En cuanto a la literatura, me parece que sentimos fascinación —y según Don de Lillo fascinación y fascismo provienen de la misma palabra latina que alude a un amuleto con forma de falo— por esos personajes consecuentes que acaban cayendo en alguna forma del fanatismo. Los que no claudican nunca. Nos gusta la perra que coge Madame Bovary con el amor —Madame Bovary piensa mal— y que su único modo de claudicar sea el suicidio; nos atrae el carácter heroico y obcecado, las iluminaciones visionarias, de la institutriz de Otra vuelta de tuerca; incluso nos suscita alguna simpatía el capitán Ahab y su eterna lucha con la ballena blanca. Nos resultan simpáticos esos baturros de los chistes que se empeñan en que el queso es queso y no jabón mientras echan pompitas y espumarajos por la boca. Nos gustan los personajes con una idea fija. Los que van y vienen nos producen más molestias porque hemos claudicado de la idea de que la literatura pueda ser mínimamente molesta —como mucho puede lavarnos el alma como el mejor detergente— y, al mismo tiempo, lectores bondage, claudicamos, nos dejamos hacer por auténticos Casanovas que nos sorben el sexo con la afinación de sus palabras. Toma ya.

No le cuenten nunca nada a nadie: claudiquen.

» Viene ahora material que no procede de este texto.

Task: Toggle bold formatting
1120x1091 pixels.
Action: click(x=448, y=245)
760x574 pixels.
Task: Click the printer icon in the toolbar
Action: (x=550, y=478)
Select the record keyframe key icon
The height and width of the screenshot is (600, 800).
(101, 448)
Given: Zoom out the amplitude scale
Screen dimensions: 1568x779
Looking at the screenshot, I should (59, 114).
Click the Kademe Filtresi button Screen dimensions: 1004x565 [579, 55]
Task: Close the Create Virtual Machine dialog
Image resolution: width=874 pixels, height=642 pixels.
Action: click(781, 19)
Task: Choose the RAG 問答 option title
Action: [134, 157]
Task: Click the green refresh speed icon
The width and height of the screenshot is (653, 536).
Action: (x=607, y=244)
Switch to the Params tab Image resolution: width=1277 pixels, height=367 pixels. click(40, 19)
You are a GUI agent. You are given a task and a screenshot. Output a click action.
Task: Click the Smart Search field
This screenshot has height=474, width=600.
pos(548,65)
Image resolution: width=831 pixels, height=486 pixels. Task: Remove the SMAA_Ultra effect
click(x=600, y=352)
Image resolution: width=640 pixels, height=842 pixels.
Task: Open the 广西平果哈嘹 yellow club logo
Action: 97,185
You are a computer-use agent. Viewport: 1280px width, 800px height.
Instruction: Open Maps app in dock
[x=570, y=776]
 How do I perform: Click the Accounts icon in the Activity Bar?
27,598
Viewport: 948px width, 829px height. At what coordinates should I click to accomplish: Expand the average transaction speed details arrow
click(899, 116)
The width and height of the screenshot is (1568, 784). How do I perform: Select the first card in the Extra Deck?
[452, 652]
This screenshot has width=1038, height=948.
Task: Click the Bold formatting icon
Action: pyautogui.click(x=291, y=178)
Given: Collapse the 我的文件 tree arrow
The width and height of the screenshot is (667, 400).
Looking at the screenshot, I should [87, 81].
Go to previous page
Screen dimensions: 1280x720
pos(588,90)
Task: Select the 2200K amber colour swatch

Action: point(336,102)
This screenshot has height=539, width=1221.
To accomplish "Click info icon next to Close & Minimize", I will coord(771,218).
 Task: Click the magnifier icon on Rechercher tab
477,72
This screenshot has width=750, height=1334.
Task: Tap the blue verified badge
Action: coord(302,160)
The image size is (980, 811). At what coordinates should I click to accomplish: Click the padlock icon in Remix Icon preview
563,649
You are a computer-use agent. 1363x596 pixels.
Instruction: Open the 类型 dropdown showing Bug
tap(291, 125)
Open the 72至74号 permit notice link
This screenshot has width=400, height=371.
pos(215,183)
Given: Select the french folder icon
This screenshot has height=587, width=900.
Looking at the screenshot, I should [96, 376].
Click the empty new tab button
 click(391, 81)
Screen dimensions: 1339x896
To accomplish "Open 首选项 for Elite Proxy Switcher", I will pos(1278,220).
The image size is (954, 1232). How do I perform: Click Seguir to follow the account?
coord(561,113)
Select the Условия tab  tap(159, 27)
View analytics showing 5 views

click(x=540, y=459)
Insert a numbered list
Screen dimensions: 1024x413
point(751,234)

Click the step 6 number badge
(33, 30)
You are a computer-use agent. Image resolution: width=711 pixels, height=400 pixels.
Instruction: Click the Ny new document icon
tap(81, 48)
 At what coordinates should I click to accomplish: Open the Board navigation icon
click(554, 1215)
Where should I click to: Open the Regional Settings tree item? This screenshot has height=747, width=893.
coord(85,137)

¿Quieren ustedes auténticas claudicaciones?, ¿la claudicación total de la literatura?, ¿la claudicación como una forma más de fanatismo que se sale de la página y se cuela en la vida de un escritor? Piensen en la claudicación de Holden Caulfield y en la misantropía de Salinger. La claudicación de Holden Caulfield ha inspirado a algunos magnicidas cultos en Estados Unidos: coger un arma con mira telescópica es una forma de claudicación absoluta o tal vez todo lo contrario, con lo que volvemos a la peligrosa labilidad moral de las palabras. Mientras, un viejo, con cara de orate, tapa el objetivo de la cámara y diciendo “No me hagan fotos” llega a ser uno de los escritores más célebres del mundo. La claudicación —renuncia, borrado, silencio, desaparición— puede ser una estrategia de subrayado de la visibilidad: piensen en Pasavento… Tras su periplo neoyorquino, Holden cae en la depresión. Holden es un joven, con un mechón de canas, que detesta el cine porque es mentira y no quiere perder la inocencia de la niñez. El sexo es un monstruo con dientes afilados. El sexo es el principio del fin. Para Holden, crecer se parece mucho a corromperse no porque ese desgaste esté inscrito en el ADN de nuestra naturaleza humana, sino porque vive en una sociedad, autosatisfecha y cínica, después de una guerra —la segunda guerra mundial— que se ha saldado con un número, siempre indecente, de muertos. Y la Historia se repite una y otra vez porque todo cambia para que todo siga igual. Holden tiene ganas de bailar y busca una conversación, aunque sea con un taxista con quien desarrolla todo un tratado de etología sobre el lugar al que se marchan los patos y los peces cuando se congela el lago de Central Park. El saldo de la escapada de Holden es desolador, pero tiene un lado instructivo: háganse eremitas, estilitas, francotiradores, háganse famosos claudicando, tengan éxito. “No le cuenten nunca nada a nadie”: claudiquen. Dejen de leer y, por supuesto, de escribir. Sin embargo, Holden Caulfield no ha dejado de hablar desde 1951 y Salinger, of course, tendrá los riñones cubiertos de oro.